2. Em Julho de 2016 o Comissariado de Estrangeiros dos Serviços de Migração de Macau renovou a autorização de residência na RAEM ao ora Recorrente.
3. O Comissariado de Estrangeiros do C.P.S.P. dos Serviços de Migração procedeu à notificação do Recorrente no sentido de lhe dar a conhecer do sentido provável da decisão de caducidade da sua autorização de residência na RAEM e, bem assim, para conceder o prazo de 10 dias para este se pronunciar por escrito, nos termos e para os efeitos do disposto no n.º 1 do artigo 94.º do CPA.
4. O ora Recorrente ofereceu a sua Audiência Escrita, na qual expôs os fundamentos, as razões justificativas do seu pedido de autorização de residência e juntou documentos, nos termos do disposto nos artigos 93.º e 94.º, ambos do CPA, por forma a sustentar o por si peticionado, e consequentemente determinar a alteração do sentido da proposta decisão supra referida.
5. No dia 30 de Dezembro de 2016, o ora Recorrente foi notificado da carta de notificação n.º XXXXXX/CESMNOT /2016P contendo o douto despacho proferido pelo Exmo. Senhor Secretário para a Segurança da RAEM, datado de 22 de Novembro de 2016, o qual vem declarar a caducidade da autorização de residência na RAEM do ora Recorrente.
6. O Recorrente não se conforma com esta decisão.
7. À luz da alínea 1), do n.º 2 do artigo 9.º e da alínea 3) do n.º 2 do artigo 4.º, ambos da Lei 4/2003, aplicados ex vi alínea 1) do artigo 24.º do Regulamento Administrativo n.º 5/2003, são causas de caducidade da autorização de residência na RAEM, quer o comprovado incumprimento das leis da RAEM, quer a existência de fortes indícios da prática de quaisquer crimes.
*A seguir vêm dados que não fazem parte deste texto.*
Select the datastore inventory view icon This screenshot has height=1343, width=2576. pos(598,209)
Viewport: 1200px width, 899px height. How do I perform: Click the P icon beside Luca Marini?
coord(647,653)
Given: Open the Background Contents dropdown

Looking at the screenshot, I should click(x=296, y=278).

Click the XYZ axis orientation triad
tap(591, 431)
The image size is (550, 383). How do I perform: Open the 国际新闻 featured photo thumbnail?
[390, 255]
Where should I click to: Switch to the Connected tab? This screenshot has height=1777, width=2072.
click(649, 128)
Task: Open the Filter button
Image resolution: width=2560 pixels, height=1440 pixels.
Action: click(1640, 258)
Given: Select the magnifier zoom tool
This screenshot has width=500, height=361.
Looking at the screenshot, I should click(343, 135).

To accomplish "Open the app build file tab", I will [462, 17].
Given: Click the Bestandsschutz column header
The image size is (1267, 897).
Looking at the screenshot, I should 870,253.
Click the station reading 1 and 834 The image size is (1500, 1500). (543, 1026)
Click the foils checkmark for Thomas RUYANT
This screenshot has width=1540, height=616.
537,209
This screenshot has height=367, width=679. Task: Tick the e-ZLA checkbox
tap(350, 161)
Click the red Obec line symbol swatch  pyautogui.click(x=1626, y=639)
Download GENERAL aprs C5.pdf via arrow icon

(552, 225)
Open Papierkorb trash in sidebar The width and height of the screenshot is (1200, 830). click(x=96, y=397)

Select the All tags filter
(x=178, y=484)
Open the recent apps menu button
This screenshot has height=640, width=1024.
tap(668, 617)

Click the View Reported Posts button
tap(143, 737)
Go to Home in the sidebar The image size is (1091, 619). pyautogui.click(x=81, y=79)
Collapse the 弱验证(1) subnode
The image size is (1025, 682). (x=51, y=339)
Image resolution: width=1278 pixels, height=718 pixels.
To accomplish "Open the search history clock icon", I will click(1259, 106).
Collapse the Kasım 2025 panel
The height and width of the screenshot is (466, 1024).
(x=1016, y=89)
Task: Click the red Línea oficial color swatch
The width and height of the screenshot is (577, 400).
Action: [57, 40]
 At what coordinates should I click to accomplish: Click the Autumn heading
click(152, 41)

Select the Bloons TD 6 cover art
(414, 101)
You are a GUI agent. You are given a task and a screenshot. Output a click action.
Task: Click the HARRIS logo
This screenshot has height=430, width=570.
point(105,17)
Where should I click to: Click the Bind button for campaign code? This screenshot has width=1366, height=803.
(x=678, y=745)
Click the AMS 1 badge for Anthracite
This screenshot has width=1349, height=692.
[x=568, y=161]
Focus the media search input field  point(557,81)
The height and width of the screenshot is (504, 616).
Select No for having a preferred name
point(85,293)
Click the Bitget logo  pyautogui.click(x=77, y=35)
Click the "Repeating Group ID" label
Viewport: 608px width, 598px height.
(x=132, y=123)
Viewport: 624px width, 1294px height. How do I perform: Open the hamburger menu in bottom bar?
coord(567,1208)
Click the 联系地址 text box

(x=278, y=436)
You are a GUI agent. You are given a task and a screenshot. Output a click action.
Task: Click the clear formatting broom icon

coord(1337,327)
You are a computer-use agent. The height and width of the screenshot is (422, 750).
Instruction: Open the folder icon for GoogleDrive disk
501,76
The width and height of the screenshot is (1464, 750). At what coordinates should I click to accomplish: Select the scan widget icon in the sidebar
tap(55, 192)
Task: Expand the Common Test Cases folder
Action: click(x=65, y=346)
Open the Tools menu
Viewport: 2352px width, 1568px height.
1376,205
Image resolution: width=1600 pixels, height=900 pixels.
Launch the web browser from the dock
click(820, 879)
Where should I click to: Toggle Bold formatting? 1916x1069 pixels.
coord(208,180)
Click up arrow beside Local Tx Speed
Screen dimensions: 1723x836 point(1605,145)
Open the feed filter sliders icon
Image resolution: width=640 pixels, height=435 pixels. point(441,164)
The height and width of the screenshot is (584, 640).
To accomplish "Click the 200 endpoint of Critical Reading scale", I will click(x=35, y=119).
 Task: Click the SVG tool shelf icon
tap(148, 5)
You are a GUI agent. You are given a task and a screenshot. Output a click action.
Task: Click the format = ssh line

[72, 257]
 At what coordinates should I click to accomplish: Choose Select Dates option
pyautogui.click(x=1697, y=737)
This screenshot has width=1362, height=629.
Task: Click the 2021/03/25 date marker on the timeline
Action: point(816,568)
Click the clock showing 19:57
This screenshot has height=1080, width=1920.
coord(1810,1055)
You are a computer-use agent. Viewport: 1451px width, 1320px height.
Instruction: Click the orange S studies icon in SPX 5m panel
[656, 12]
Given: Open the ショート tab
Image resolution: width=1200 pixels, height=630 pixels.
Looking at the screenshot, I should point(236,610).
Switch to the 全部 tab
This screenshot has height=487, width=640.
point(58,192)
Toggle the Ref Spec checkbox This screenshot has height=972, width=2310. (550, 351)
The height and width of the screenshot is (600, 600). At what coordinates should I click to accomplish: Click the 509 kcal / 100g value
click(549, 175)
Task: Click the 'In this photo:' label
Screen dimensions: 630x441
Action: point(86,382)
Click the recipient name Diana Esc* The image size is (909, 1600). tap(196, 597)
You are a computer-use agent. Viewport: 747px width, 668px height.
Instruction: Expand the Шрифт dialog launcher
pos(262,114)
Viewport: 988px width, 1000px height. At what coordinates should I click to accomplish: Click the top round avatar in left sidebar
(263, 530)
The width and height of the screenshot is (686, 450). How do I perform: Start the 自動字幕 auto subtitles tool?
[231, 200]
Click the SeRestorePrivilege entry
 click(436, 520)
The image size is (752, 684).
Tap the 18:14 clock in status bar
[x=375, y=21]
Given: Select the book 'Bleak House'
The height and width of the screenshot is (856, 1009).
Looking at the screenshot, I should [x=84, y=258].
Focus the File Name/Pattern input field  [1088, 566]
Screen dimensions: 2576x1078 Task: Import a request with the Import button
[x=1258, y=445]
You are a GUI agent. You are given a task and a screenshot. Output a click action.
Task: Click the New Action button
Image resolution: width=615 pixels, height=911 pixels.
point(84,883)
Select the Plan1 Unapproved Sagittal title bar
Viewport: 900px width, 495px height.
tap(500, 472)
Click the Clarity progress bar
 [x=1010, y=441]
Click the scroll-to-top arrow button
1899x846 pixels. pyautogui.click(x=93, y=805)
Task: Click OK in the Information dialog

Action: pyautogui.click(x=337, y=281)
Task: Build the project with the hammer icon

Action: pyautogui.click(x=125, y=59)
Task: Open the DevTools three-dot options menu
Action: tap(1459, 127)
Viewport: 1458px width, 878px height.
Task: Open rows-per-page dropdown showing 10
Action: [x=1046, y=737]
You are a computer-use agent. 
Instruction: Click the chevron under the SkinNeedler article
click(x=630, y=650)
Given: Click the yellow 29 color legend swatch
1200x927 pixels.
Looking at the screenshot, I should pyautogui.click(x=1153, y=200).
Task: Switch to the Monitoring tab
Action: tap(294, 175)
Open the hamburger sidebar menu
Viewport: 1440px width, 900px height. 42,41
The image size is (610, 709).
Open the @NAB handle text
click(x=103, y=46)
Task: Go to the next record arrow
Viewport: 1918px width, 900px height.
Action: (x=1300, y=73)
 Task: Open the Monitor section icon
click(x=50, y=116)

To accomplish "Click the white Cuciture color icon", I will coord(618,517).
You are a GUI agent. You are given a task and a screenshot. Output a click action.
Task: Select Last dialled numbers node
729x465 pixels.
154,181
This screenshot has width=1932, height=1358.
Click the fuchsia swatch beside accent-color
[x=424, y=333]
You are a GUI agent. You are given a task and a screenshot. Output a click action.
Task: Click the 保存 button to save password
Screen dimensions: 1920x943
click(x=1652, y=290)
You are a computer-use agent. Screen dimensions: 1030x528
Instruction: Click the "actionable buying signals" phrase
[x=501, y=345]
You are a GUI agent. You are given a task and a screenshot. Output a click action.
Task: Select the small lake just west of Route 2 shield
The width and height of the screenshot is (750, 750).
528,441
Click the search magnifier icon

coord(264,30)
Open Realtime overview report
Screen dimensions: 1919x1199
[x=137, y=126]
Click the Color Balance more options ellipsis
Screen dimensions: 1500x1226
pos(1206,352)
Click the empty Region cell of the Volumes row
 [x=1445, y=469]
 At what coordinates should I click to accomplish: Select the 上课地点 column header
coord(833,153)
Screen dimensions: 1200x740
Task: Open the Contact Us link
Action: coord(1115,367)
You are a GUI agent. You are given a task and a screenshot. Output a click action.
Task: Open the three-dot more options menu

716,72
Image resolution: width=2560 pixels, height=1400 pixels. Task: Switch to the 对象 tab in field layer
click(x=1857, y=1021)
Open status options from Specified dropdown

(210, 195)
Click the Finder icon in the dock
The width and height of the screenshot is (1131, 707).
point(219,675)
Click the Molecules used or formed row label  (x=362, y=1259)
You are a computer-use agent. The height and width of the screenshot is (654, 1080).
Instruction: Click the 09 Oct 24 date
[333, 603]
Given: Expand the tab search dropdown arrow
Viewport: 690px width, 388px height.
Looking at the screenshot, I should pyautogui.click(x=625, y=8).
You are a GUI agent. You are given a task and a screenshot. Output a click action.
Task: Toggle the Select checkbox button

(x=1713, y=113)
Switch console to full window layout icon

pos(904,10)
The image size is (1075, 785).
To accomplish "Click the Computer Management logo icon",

8. Resulta da douta decisão recorrida que: “2. ( ... ) Sendo assim, existindo fortes indícios que mostrem o incumprimento das leis da RAEM por parte do interessado, a autorização da residência do mesmo deverá ser declarada caduca.”.
9. À luz da Lei, a existência de fortes indícios que mostrem o incumprimento das leis da RAEM não consubstancia nenhuma causa de caducidade da autorização de residência da RAEM.
10. Nos presentes autos não se verifica nenhuma causa de caducidade da autorização de residência na RAEM do ora Recorrente, uma vez que não se verificou neste processo nenhum incumprimento das leis da RAEM por parte do ora Recorrente, muito menos um incumprimento comprovado, nem tão pouco existem fortes indícios da prática de quaisquer crimes por parte do Recorrente.
11. A Entidade Recorrida fez um uso desrazoável do poder discricionário que lhe foi conferido pelo artigo 9.º, n.º 2, alínea 1) da Lei n.º 4/2003, ex vi artigo 24.º, alínea 1) do Regulamento n.º 5/2003, violando, por conseguinte, as referidas disposições legais e bem assim, os princípios da proporcionalidade e da Justiça, plasmados nos artigos 5.º, n.º 2 e 7º do CPA.
12. A decisão da Entidade Recorrida revela-se manifestamente desproporcional, desadequada e injusta, pois que se limitou a aplicar a Lei sem ter em consideração as circunstâncias fácticas e concretas do caso sub judice, o que demonstra um uso totalmente desrazoável do seu poder discricionário.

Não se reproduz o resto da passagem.